* EXERCISE GOAL: Exclude the pictures, then repeat exactly each line from the one containing "Image resolution: width=227" to the final line of the records that follow.

* MATERIAL FOR THE TASK:

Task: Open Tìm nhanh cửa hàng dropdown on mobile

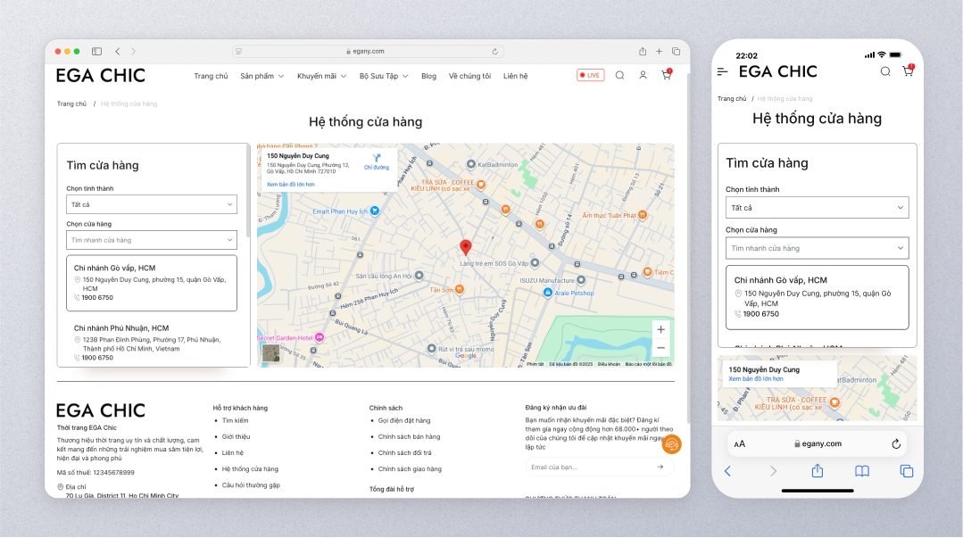Action: pyautogui.click(x=817, y=248)
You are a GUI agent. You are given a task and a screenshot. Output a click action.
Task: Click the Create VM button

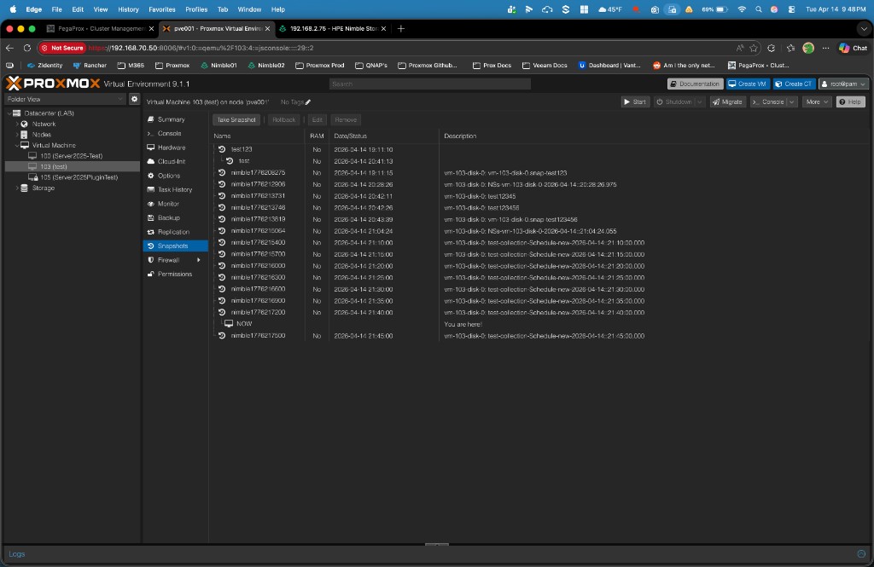click(x=747, y=84)
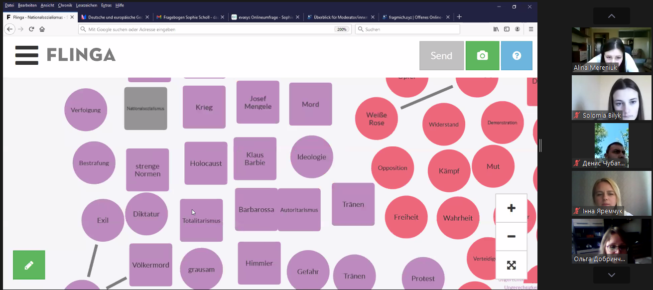Select the grey Nationalsozialismus square
This screenshot has width=653, height=290.
coord(145,109)
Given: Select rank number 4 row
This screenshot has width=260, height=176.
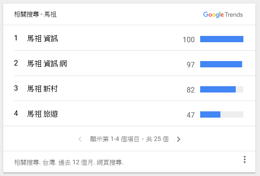Looking at the screenshot, I should 134,114.
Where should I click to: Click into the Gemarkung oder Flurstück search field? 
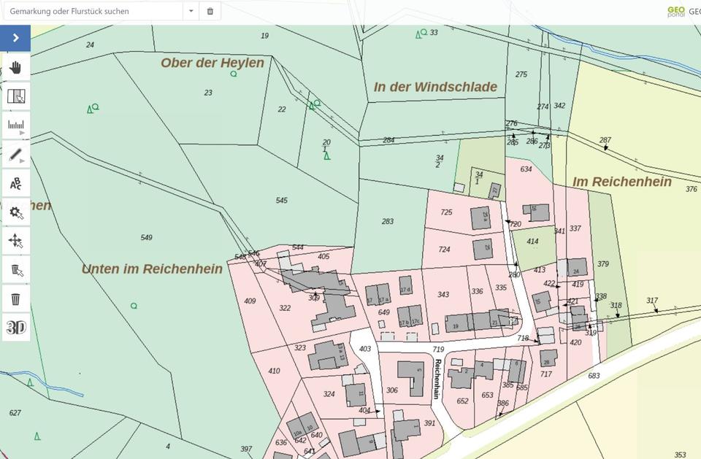(95, 11)
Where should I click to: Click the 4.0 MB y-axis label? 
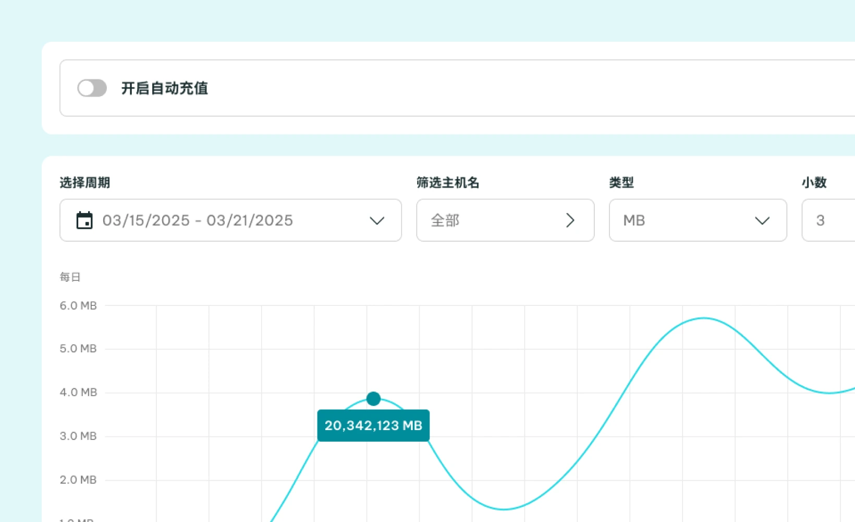(78, 392)
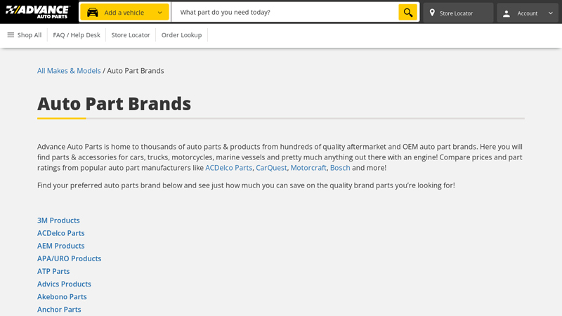
Task: Type in the part search field
Action: (285, 13)
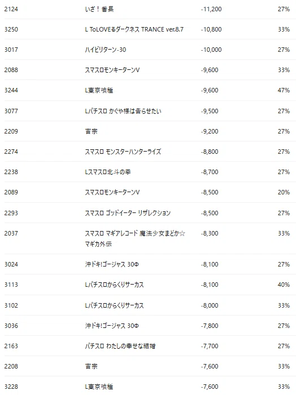Click 沖ドキ!ゴージャス 30Φ in row 3024

coord(112,264)
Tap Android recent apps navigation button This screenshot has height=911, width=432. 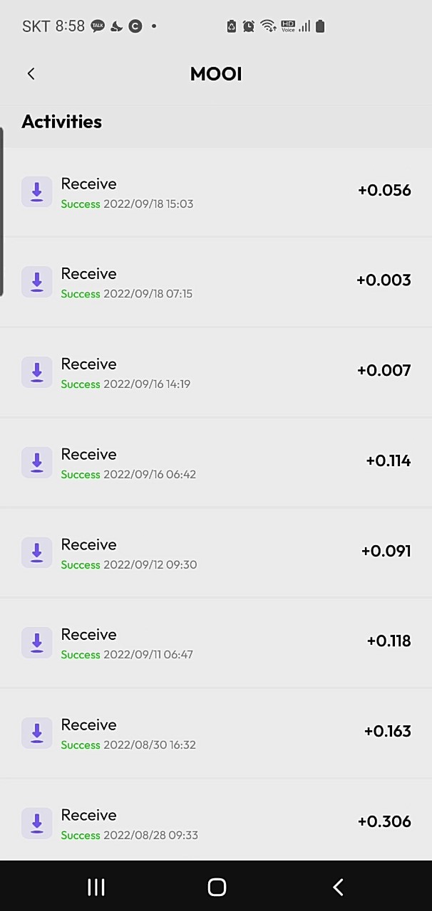point(96,887)
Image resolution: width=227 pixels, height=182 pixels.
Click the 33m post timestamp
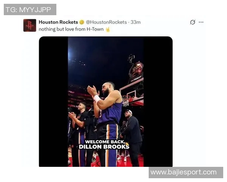(x=135, y=22)
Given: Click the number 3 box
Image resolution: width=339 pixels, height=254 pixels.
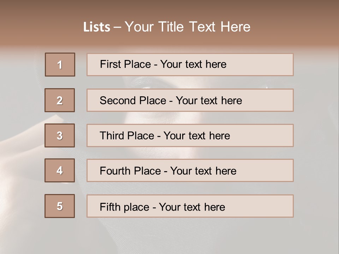Looking at the screenshot, I should 60,135.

* RESPONSE BELOW:
Image resolution: width=227 pixels, height=182 pixels.
Click the 33m post timestamp
(x=135, y=22)
Given: Click the number 3 box
Image resolution: width=339 pixels, height=254 pixels.
Looking at the screenshot, I should 60,135.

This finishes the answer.